EXERCISE 1:
From the Thanksgiving turkey essay, reproduce word for word the passage starting at "I'd been visiting" and ending at "to buy one.".
EXERCISE 2:
In the Thanksgiving turkey essay, what is the name of the company Marie Morris owns?

PAGE EXCERPT:

::::::

I'd been visiting family, traveling around. I didn't think it made sense to haul a frozen bird to every stop and ask, "Can I put this in your fridge," so I waited until the day before Thanksgiving to buy one.
Even at that late date, dozens of turkeys were left. They lied atop one another like cold stones, crammed in every which way, a jumbled heap of meat and bones. I thought, "This isn't that different from the way they lived."
I knew they were factory farmed, and I felt bad for them. Before arriving at the superstore, they'd been packed into small cages, contained to save costs and keep their muscles tenders, pumped full of antibiotics to compensate for unsanitary conditions. It's a nasty way to treat something you're going to consume. Still, I was down to hours before mealtime. I took one to the register and left thinking, "I should have done this differently."
This year, I might buy a free-range turkey, or if I want to go a step further, I could call Marie Morris. Her birds aren't contained by any fences. They live in their natural habitat and eat their native diet--mostly insects and wild plants. They might roam into someone's yard or stare at passing cars from the roadside, but otherwise, humans only enter their lives during their final moments.
Marie tells me, "I am one of the very few women who started a hunting guide business." She is the owner of Appalachia Adventures, a company that she founded as a joke.
"My former husband and a friend were standing in the parking lot of our local grocery store discussing hunting. My husband's friend advised that, since my husband loved hunting so much, he should start a hunting guide business. Well, the discussion kept going a while with me listening, and it seemed that my husband wasn't really interested, so I told the friend, 'Yes, I could do that!'"

::::::

MATERIAL PROVIDED:
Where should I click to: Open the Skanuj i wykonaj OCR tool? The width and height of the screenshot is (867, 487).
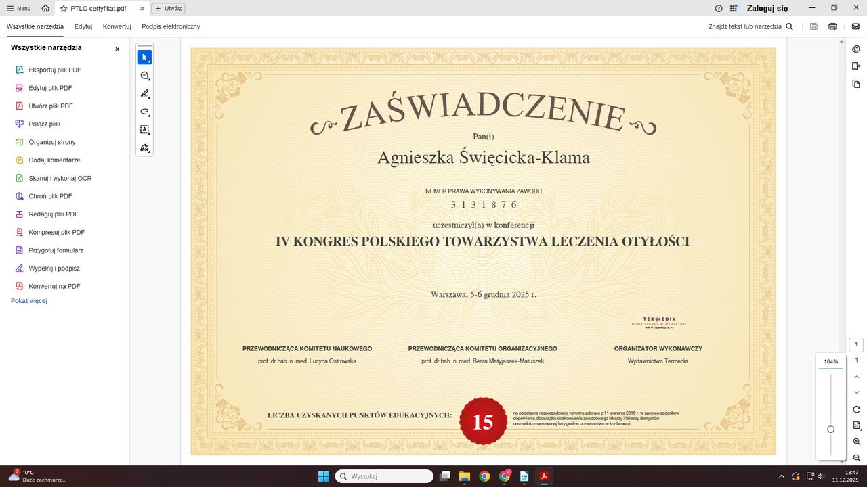click(60, 178)
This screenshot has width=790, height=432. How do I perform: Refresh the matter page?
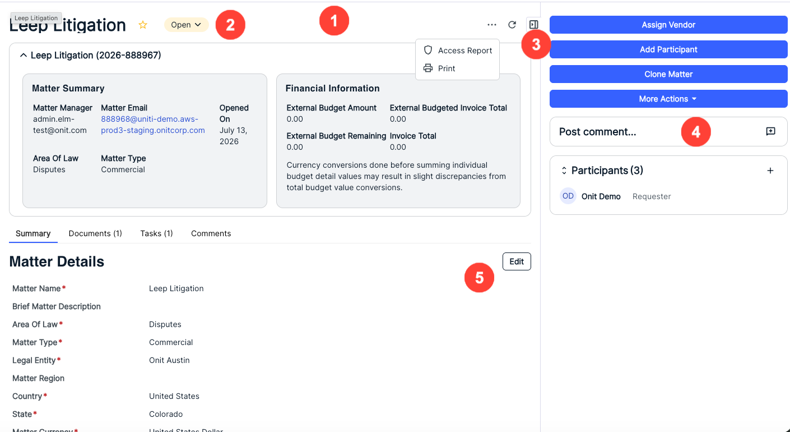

::::::

TASK RESULT 1:
I'd been visiting family, traveling around. I didn't think it made sense to haul a frozen bird to every stop and ask, "Can I put this in your fridge," so I waited until the day before Thanksgiving to buy one.

TASK RESULT 2:
Appalachia Adventures